### Text passage
======

Calculate z-score: To calculate the $99$ % confidence interval for the mean, we need to use the formula for the confidence interval of the mean when the population standard deviation is known: $\newline$ CI = $\bar{x} \pm (z \times (\sigma/\sqrt{n}))$ $\newline$ where $\bar{x}$ is the sample mean, $z$ is the z-score corresponding to the confidence level, $\sigma$ is the population standard deviation, and $n$ is the sample size. $\newline$ First, we need to find the z-score for a $99\%$ confidence level.
Find z-score for $99$ % confidence: We can look up the z-score for a $99$ % confidence level in a standard normal distribution table or use a calculator that provides this functionality. The z-score that corresponds to a $99$ % confidence level is approximately $2.576$ .

======

(Records of finding words and elements)
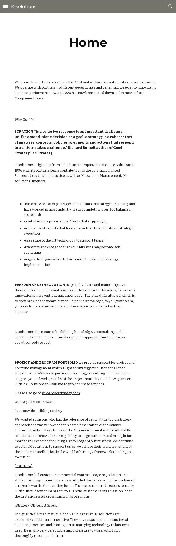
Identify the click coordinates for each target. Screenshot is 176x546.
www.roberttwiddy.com (61, 393)
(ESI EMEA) (23, 466)
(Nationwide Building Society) (39, 411)
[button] (5, 6)
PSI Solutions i (34, 384)
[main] (88, 42)
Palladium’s (70, 165)
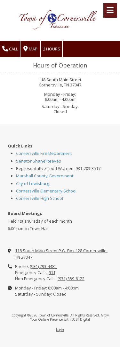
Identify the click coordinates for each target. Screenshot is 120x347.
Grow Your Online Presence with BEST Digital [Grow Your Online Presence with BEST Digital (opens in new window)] (69, 317)
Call (10, 49)
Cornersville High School (39, 198)
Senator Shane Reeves (38, 161)
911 (52, 272)
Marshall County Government (44, 176)
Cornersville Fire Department (44, 153)
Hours (51, 49)
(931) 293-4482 (43, 266)
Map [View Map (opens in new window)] (30, 49)
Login (60, 329)
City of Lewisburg (32, 183)
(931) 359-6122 (71, 278)
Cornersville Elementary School (46, 191)
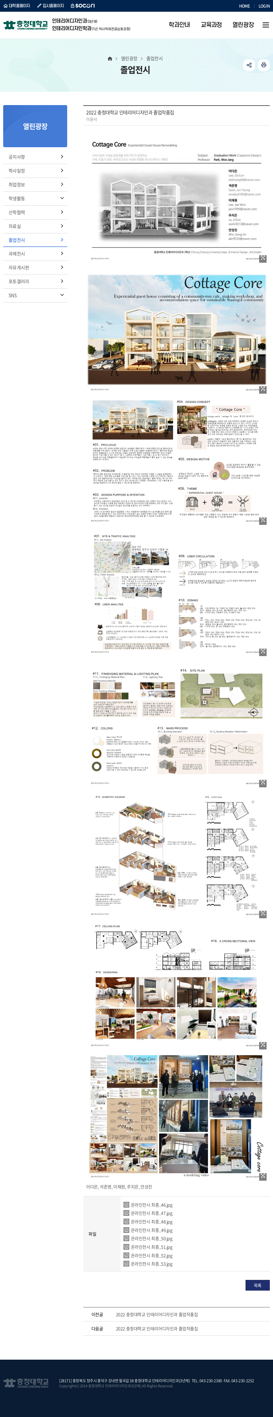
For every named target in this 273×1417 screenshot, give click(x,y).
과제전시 (17, 253)
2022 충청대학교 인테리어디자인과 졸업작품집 (157, 1314)
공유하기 (249, 65)
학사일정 (17, 170)
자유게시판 (19, 267)
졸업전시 (17, 240)
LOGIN (264, 6)
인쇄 (264, 65)
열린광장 (129, 58)
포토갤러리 (19, 281)
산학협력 (17, 212)
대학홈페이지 (19, 5)
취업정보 (17, 184)
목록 (258, 1285)
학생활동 (17, 198)
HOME (244, 6)
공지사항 (17, 156)
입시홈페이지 (53, 5)
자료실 (15, 226)
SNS (13, 295)
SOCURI (83, 6)
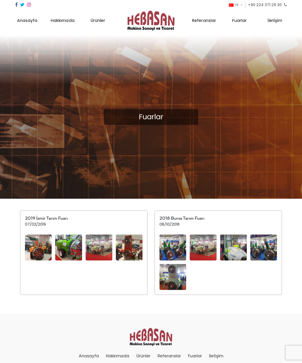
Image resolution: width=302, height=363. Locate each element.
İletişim (275, 20)
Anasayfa (27, 20)
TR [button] (234, 5)
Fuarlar (239, 20)
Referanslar (204, 20)
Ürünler (98, 20)
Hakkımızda (63, 20)
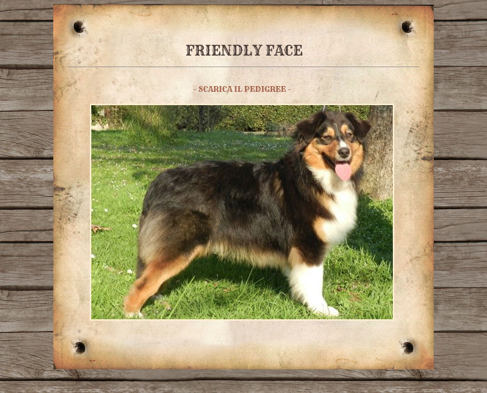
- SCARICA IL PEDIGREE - (242, 89)
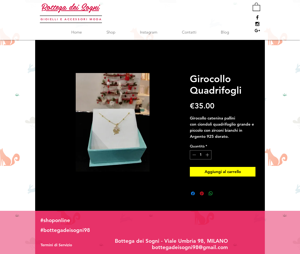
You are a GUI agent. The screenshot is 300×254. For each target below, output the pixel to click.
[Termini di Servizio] (56, 245)
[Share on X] (219, 193)
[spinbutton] (201, 154)
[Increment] (208, 154)
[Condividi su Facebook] (193, 193)
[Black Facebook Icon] (257, 17)
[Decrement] (194, 154)
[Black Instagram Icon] (257, 24)
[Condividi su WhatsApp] (211, 193)
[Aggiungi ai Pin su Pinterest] (202, 193)
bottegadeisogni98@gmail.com (190, 247)
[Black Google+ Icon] (257, 30)
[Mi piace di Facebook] (229, 224)
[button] (256, 6)
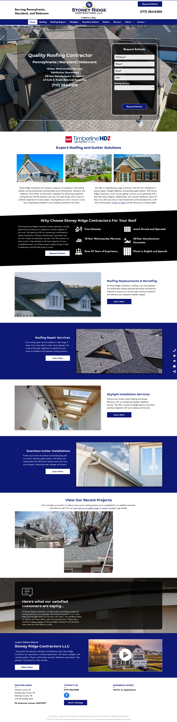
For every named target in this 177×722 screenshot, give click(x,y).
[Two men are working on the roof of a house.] (39, 529)
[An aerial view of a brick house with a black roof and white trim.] (137, 168)
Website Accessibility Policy (120, 716)
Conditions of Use (85, 716)
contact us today (108, 508)
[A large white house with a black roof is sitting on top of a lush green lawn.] (88, 168)
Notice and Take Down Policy (101, 716)
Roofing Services (122, 83)
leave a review (37, 621)
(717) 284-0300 (151, 11)
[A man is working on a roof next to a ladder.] (88, 542)
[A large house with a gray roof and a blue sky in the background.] (40, 168)
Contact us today (118, 202)
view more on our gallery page (86, 508)
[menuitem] (32, 22)
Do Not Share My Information (68, 716)
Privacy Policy (52, 716)
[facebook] (66, 696)
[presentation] (133, 96)
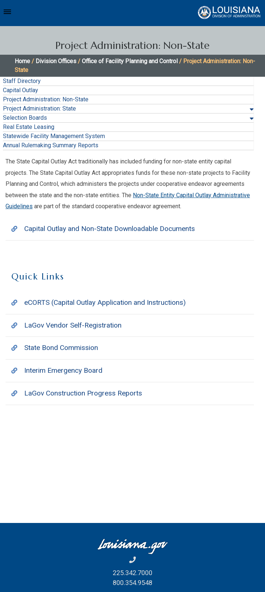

======

### Tasks for this exercise
[1] Answer these questions from the text about the 99% confidence interval.
(a) What does $n$ stand for in the confidence interval formula?
(b) What is the approximate z-score for a 99% confidence level?
(c) Besides a calculator, where can the z-score for a 99% confidence level be looked up?
[2] In the records, begin at the line that has "[A man is working" and stop after the line that has "[menuitem] (32, 22)". Write out only those lines again, swapping "gallery" for "photo" and keeping everything else the same.
The text and the records have nothing to do with each other.

### Exercise answers
[1]
(a) The sample size.
(b) About 2.576.
(c) In a standard normal distribution table.

[2]
[A man is working on a roof next to a ladder.] (88, 542)
[A large house with a gray roof and a blue sky in the background.] (40, 168)
Contact us today (118, 202)
view more on our photo page (86, 508)
[menuitem] (32, 22)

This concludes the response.